I don't think I should feed her anything "made in China" but please check out the link and tell me what you think. 

Thanks....


----------



## Scarlett_O' (May 19, 2011)

trikerdon said:


> I was looking for some dried beef liver (as Sheba won't eat fresh) at our locale wellness pet store. I found some but really didn't look at the package very well until I got home. At the bottom back of the package I see the "Made in China".
> I went to their site and read the FAQ on Quality Assurance: Quality Assurance.
> I don't think I should feed her anything "made in China" but please check out the link and tell me what you think.
> 
> Thanks....


I wont eating anything from China....let alone feeding it to my munchkins....but its up to you!


----------



## xellil (Apr 4, 2011)

i would never feed anything that comes from China, ever. I know they say all that stuff about quality control but...

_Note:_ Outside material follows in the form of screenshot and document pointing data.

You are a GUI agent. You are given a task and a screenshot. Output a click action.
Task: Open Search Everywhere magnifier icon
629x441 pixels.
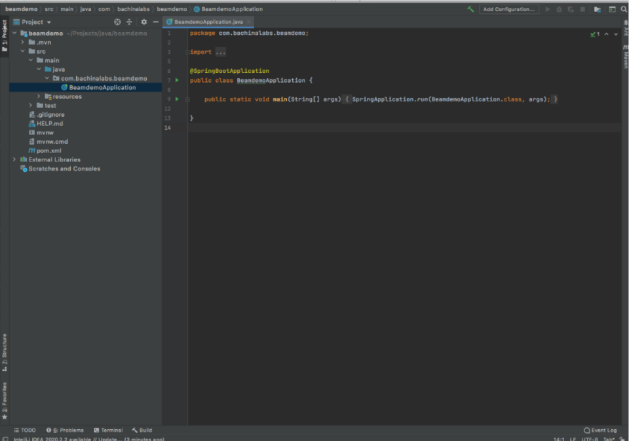click(624, 9)
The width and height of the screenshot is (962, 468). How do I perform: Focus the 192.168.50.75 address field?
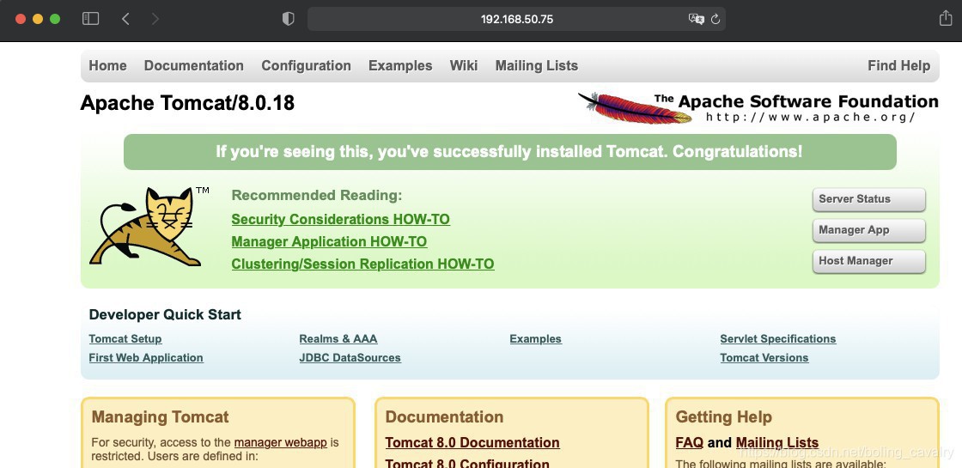tap(516, 19)
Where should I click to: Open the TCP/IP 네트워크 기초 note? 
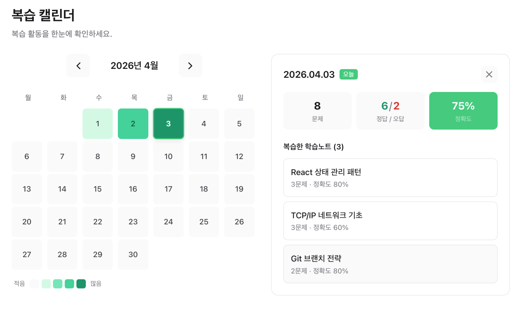tap(390, 221)
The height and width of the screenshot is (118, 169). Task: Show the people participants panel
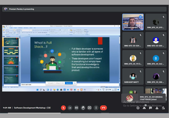(144, 108)
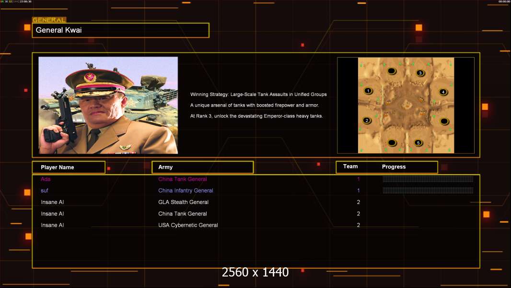511x288 pixels.
Task: Open the GLA Stealth General army entry
Action: (x=184, y=202)
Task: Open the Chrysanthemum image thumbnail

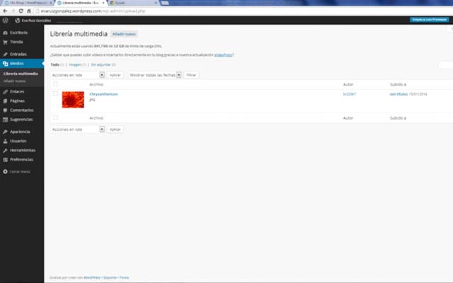Action: 73,99
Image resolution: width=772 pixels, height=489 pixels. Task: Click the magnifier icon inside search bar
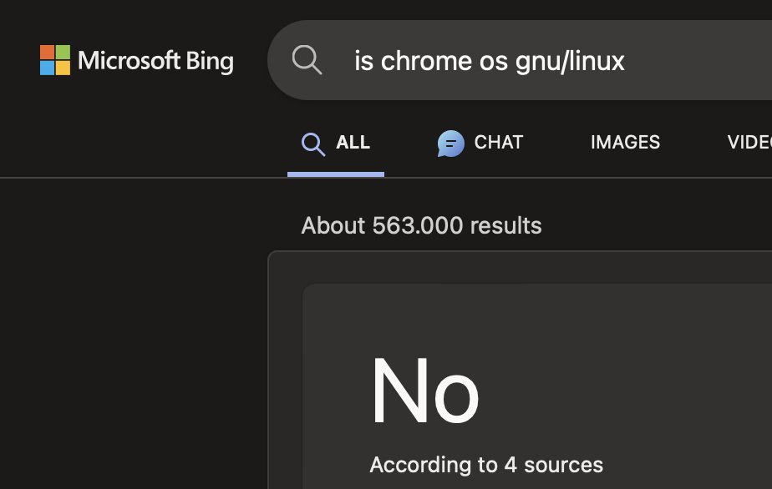click(x=307, y=60)
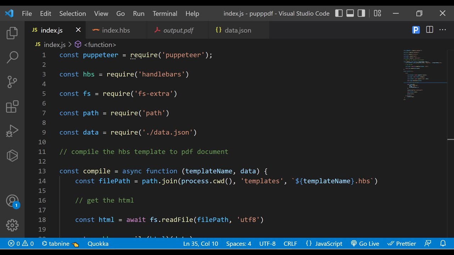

When they had melamine in the heart medication that killed a bunch of people they never, ever traced it to the source. And this is with the FDA, pharmaceutical companies, etc.

and I don't think they traced it with the dog food either. You just never know when someone is going to decide to save money and put a little ethylene glycol in there or something.


----------



## trikerdon (May 14, 2011)

I'm not going to take any chances. Don't buy pet food or chews from China. Going to return them to the store.
Found some good ones made in the USA at Bully Sticks – Bully Sticks for Dogs – Best Bully Sticks Very reasonable also.....


----------



## xellil (Apr 4, 2011)

you'd be surprised what comes from China - my aunt bought some of those single serving things of apple juice and it was shipped from China!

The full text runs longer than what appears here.